De hecho, la forma del anillo le llamó bastante la atención.

"¿Qué sucedió con el anillo de bodas que siempre llevabas antes?" Preguntó, viendo como Bell lo miraba como si estuviera ciego.

"Está aquí." Respondió, alzando su mano. "¿No lo ves?"

"Es parecido, pero no es el mismo." Aclaró Luke, mirando el anillo con gran atención. "El anillo que tenías era mágico, tenía runas invisibles inscritas. Este no tiene nada de eso." Concluyó, viendo como el rostro de Bell comenzaba a ponerse cada vez más pálido.

"Oye, en el hipotético caso de que se lo haya regalado a alguien sin querer…" Comentó Bell, comenzando a sudar.

Esto hizo que Grover se riera por lo bajo, mientras que Luke lo disimuló a la perfección.

"Es un anillo mágico de boda.

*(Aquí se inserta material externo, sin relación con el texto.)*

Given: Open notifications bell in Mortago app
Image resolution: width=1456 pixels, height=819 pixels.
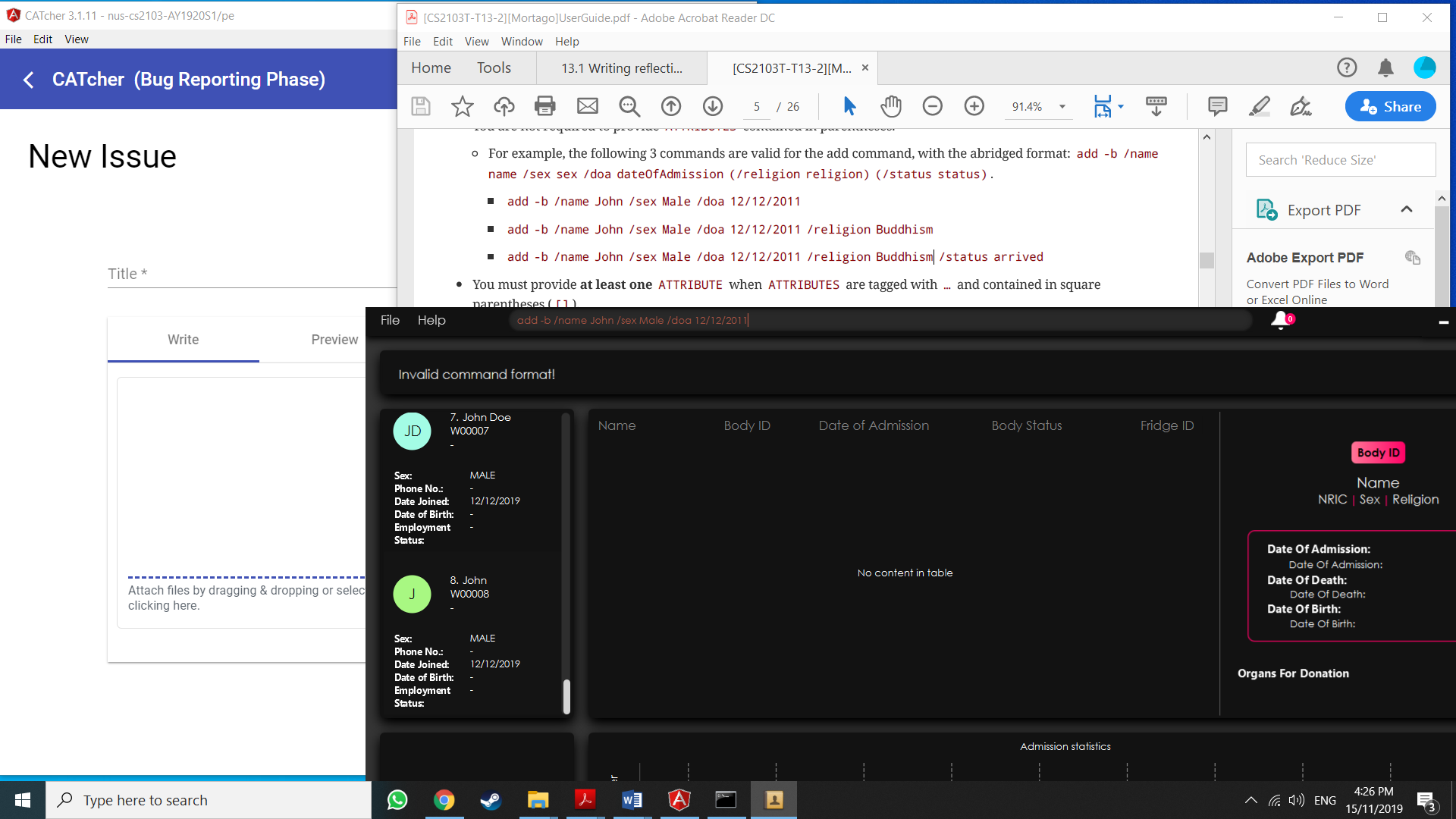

Se dice que ese anillo de alguna forma u otra siempre termina en la mano de tu futura esposa." Explicó, para después entregarle una mirada divertida. "Espero que ese anillo este en buenas manos…" Finalizó, con un tono bastante divertido en sus palabras.

"No…" Pensó Bell en voz alta, recostando su cabeza sobre la dura piedra quemada. "Eso… Eso no puede ser así…" Bell alzó su mano, mirando atentamente el anillo. "Tiene que haber algún tipo de error…"

En la carpa de Artemisa…

La Diosa estaba acurrucada lo más posible en la cama mientras unas lágrimas no paraban de brotar de sus hermosos ojos plateados.

Ella alzó débilmente el anillo dorado, acariciándolo con gran amor.

Sus pensamientos y sentimientos encontrados no la dejaban pensar correctamente en estos momentos, por lo que no se dio cuenta de lo que dijo:

"Espero con toda mi alma que no te haya sucedido nada, cariño…"

¡FINAL DE LA PRIMERA PARTE!

Apuré ciertos diálogos y acciones para que todo avanzara mucho más rápido. Al final, creo que ha quedado bien. Pero ya saben, es una opinión personal y me gustaría saber las de ustedes.

Todavía hay muchas cosas que no se saben y que no tuvieron explicación en este capítulo. Les pido que sean pacientes, ya que todas se irán desvelando a lo largo de los capítulos. Aun así, en la gran mayoría de los casos son pequeñas cosas, pero esas pequeñas cosas pueden ayudar a darle más coherencia a todo esto, dentro de toda la "coherencia" que puede tener una obra de ficción.

Espero que hayan disfrutado de este capítulo después de haber estado un mes completo sin actualizar. Había perdido un poco el ritmo de esta historia, y espero recuperarla ahora con este capítulo doble.

Ahora sí, nos vemos en unos pocos días para la segunda parte.

¡Feliz navidad atrasada y Feliz año nuevo adelantado!